This book has been prepared expressly for the use of the upper forms in schools and colleges. The school works, hitherto in use, have been scarcely so much works on surveying, as compendiums of mensuration, heights and distances—subjects, which may be fully understood, without the student being in the smallest degree enlightened as to the best methods of practical surveying adopted in the present day. And whatever small portion of their contents may have been devoted to Land Surveying (properly so called), they are faint and imperfect sketches of bad systems long since exploded; going, it is true, upon the old and favourite plan of accumulation, or of working from part to whole—that of

adding field to field and acre to acre,”—but producing a distorted representation of the positions of each, and a very

incorrect sum total of the whole. This system has been found to be so very defective, and the opposite one,



of working from whole to part, has so entirely superseded it, that whatever little a lad may have learned of Surveying at school by the old method, has to be unlearned again, before he can clearly imbibe the new.

In introducing this new system in the present work, which is respectfully but confidently submitted to the notice of the public, the Author has therefore endeavoured, and he hopes successfully, to present it in a form, suited from its simplicity to the understanding of the young, and explained and illustrated with such diagrams and practical field notes (arranged in the way adopted by surveyors in the field) as cannot fail to impress the principles indelibly on their minds.

The subjects treated of here will be found to go beyond what are generally introduced in school books; but in treating briefly upon many subjects, and explaining the first principles of each method of Surveying, whether by the CHAIN, THEODOLITE, or CIRCUMFERENTOR, or lastly that of LEVELLING, the Author has considered, that in going fully and minutely into their first principles, he has better consulted the interest of the student, than in taking up any one subject, and dwelling upon it to the exclusion of the rest, more amply than the young mind can at an early age properly comprehend.

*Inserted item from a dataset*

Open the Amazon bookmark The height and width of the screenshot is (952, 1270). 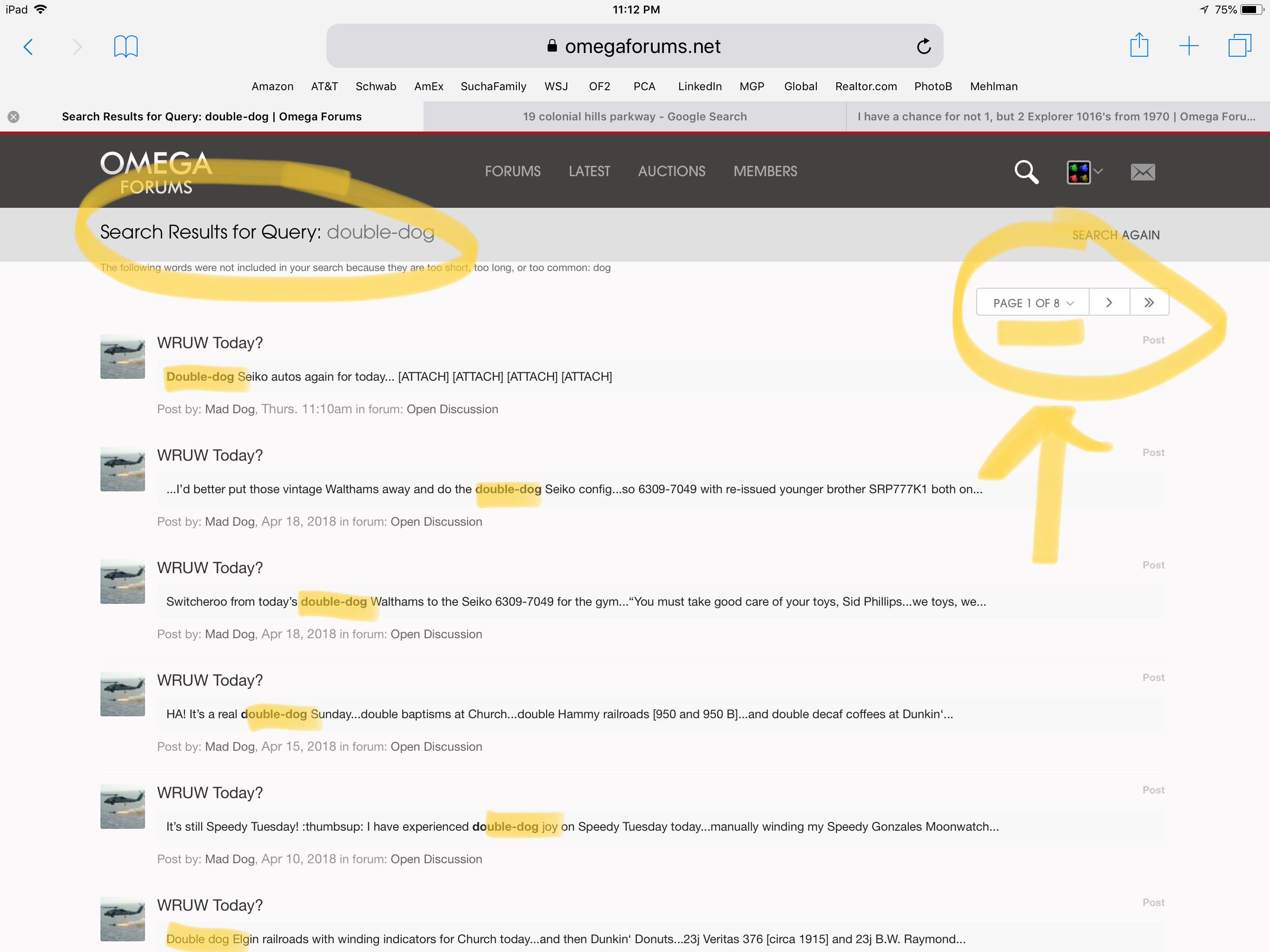(272, 86)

The work is divided, like the Author's larger work, into four heads: the Chain, Theodolite, and Circumferentor Surveying; and Levelling, treated simply but fully, so that the student can, if deemed necessary, at once proceed to the study of the larger work, which treats upon the several subjects more practically and scientifically.*

The examples attached to each Rule are such, that the pupil, who carefully studies them, cannot help becoming master of the subject—he will certainly have nothing to unlearn, should he afterwards follow it professionally.

It seems almost unnecessary to offer any apology for writing a work of this kind in the present day, when the necessity of keeping pace with the times, and of making the education of the young more practical and scientific than has hitherto been the custom, is taken into consideration. The field application of the principles of surveying must inevitably tend, by the use of the various instruments alone, to give a tone to the mind, and encourage a fondness for science, at the same time that it presents to the understanding the usually dry subject of the mathematics in a much more familiar and interesting form than could be done without it.

Nothing is more pleasing to youth, than learning acquired by the use of the eyes. A problem explained and carried out before them, will be impressed on the mind much more clearly and permanently than one that is merely addressed to their understanding.

* Castle's “Engineering Field Notes.” Simpkin and Co.

The Author can now speak from experience. He has proved from the number of copies sold of the work that the opinion which he expressed in a former Edition was perfectly correct, viz., that at one time or other in places of education this subject would become a favorite one.